On the SIMD side, Intel has added instructions about every 2 years, and increased the SIMD width twice since 1999. But software developers can’t immediately use new instructions without qualification. For one thing, since only new CPUs include the new instructions, applications must test which instruction set level is available, and run the corresponding code path. Applications must support “downlevel” hardware that corresponds to the installed base owned by their target users (notably, this calculation is different for a supercomputing data center as opposed to a consumer application such as Photoshop). One interesting data point: CCP, the company that makes the popular online game EVE Online, did not start requiring SSE2 on EVE clients until 2011. SSE2 first became available in 2001!

So for every instruction set innovation – notably AVX, AVX2, and now AVX-512 – new code must be written, along with detection code to ensure the “best” code paths are executed on the various flavors of CPU. If intrinsics are the developer tool of choice, the development burden grows linearly in the number of supported instruction set permutations. If you want both SSE and AVX implementations, you write twice as much code, and so on. But even that understates the burden of supporting a plethora of instruction sets, because we haven’t yet accounted for the QA burden. The QA department can’t get away with just running the code on CPUs that support all of the available instruction sets; they have to make sure the code is tested on CPUs that don’t support all of the target instruction sets. Otherwise, the QA process will overlook bugs in the detection code – the code that decides which code path to run, depending on CPU capabilities. Unless you are testing on hardware that doesn’t support the latest instructions, an SSE2 instruction (say) may find its way into your SSE code paths. And because newer CPUs  also support the older instructions, they will run that buggy code just fine. But on older CPUs, when they encounter the instruction they don’t support, they throw an exception and the application crashes.
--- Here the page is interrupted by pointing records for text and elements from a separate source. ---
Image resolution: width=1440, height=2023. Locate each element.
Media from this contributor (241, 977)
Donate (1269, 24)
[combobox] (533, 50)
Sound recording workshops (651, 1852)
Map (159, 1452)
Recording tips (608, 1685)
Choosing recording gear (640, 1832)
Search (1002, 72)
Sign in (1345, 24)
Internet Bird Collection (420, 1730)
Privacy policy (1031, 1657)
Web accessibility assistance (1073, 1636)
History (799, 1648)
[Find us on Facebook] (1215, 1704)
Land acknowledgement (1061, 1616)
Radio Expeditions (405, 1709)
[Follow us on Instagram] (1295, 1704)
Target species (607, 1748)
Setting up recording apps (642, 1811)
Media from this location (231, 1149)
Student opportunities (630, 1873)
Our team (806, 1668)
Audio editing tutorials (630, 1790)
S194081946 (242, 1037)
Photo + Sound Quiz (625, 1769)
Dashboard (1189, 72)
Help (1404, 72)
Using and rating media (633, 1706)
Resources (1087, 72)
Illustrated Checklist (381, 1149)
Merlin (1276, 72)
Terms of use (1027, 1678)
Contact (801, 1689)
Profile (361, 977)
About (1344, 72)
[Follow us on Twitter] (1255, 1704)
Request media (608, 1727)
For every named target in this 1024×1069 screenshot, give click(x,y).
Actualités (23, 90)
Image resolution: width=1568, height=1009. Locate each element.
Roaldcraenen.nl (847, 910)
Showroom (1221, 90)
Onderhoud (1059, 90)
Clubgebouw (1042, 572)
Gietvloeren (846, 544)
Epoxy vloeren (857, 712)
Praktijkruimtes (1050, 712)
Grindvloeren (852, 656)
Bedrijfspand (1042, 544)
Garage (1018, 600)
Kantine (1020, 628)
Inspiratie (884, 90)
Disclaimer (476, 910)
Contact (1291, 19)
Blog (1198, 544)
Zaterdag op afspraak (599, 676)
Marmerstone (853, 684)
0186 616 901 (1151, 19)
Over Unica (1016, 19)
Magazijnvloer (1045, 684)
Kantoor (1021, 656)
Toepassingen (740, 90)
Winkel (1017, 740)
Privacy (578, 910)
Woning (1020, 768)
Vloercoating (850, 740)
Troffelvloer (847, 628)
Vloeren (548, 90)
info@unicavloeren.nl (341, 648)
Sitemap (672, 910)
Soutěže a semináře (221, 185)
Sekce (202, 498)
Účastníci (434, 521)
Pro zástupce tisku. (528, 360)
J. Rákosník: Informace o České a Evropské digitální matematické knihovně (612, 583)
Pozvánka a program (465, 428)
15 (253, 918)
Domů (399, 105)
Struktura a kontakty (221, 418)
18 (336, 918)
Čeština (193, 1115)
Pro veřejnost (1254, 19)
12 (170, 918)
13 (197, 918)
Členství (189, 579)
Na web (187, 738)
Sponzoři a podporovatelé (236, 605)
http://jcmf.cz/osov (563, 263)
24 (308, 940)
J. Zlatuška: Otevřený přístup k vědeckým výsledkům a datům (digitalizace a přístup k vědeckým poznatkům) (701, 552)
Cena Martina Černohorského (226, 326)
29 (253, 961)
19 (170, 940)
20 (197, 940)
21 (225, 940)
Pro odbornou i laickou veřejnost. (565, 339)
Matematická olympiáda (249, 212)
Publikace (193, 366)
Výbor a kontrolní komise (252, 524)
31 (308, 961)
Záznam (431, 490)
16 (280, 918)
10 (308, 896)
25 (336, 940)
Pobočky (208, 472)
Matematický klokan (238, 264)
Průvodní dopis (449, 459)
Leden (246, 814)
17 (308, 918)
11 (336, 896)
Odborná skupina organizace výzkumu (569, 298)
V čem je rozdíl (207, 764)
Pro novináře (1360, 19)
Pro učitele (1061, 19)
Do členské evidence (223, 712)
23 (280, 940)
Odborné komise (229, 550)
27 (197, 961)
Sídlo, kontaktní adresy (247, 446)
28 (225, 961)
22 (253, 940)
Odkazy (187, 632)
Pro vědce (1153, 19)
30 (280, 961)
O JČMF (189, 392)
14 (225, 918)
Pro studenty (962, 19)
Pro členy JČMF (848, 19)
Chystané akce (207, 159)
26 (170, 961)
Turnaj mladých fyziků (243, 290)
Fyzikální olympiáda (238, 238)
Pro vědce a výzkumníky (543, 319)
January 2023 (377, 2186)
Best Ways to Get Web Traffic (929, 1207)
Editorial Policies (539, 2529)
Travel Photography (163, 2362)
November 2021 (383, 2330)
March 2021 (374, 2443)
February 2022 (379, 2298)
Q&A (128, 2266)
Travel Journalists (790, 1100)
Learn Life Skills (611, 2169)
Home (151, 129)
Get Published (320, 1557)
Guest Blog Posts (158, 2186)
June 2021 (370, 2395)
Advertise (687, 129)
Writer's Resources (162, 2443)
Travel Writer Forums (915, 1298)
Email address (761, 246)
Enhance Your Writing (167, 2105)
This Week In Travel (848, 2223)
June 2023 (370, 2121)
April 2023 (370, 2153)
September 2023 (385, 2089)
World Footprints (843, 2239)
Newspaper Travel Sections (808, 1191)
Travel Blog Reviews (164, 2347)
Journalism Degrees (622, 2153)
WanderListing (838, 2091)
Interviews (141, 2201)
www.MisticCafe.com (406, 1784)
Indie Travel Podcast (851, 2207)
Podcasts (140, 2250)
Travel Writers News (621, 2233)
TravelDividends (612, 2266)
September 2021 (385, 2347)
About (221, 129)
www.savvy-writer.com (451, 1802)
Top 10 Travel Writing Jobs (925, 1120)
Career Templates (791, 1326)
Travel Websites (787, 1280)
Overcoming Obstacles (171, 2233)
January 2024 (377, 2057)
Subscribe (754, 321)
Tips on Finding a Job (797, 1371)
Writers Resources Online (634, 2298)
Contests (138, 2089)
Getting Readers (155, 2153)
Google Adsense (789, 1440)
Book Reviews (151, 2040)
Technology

Efforts to address the performance portability of multithreading and SIMD have been desultory at best. If you take the intersection of threading primitives across operating systems, you get something that resembles C++’s std::thread – useful only to the simplest of parallel applications. For SIMD, rather than vectorizing compilers, the technologies that offer the best prospect at performance portability are domain-specific languages like Halide – which also has a CUDA implementation.

7. You don’t have to recompile your app.

The siren song of parallel technologies has echoed through the years: “Just recompile your app!” The marketing folks would have you believe that all the latent benefits of parallelism will be laid bare by their magical compilers. The problem is that 95+% of the application won’t benefit at all, so much of that porting effort is for naught. Think about the millions of lines of code in a flagship application from a company like Adobe or Autodesk. Do you really think the engineering manager of such an application is excited at the prospect of having to port and re-test millions of lines of code that implement the user interface, file parsing, and other portions that won’t run any faster? What about interoperability with the installed base of third party plug-ins? The last time mainstream developers undertook full ports of their applications, it was for 64-bit addressing.

With CUDA, developers port the small percentage of an application that can benefit. The rest of the application stays the same. If it runs on systems without CUDA hardware, QA managers have to test both code paths, and make sure to test the variety of CUDA hardware that may run the application. It is nontrivial, but it’s a much smaller pill to swallow than having to recompile the entire application.

 

There you have it. As a final note, notice that whether the list is prioritized from top to bottom or the other way around, CUDA GPUs’ status as a peripheral (not a CPU) is a central reason they have been so successful.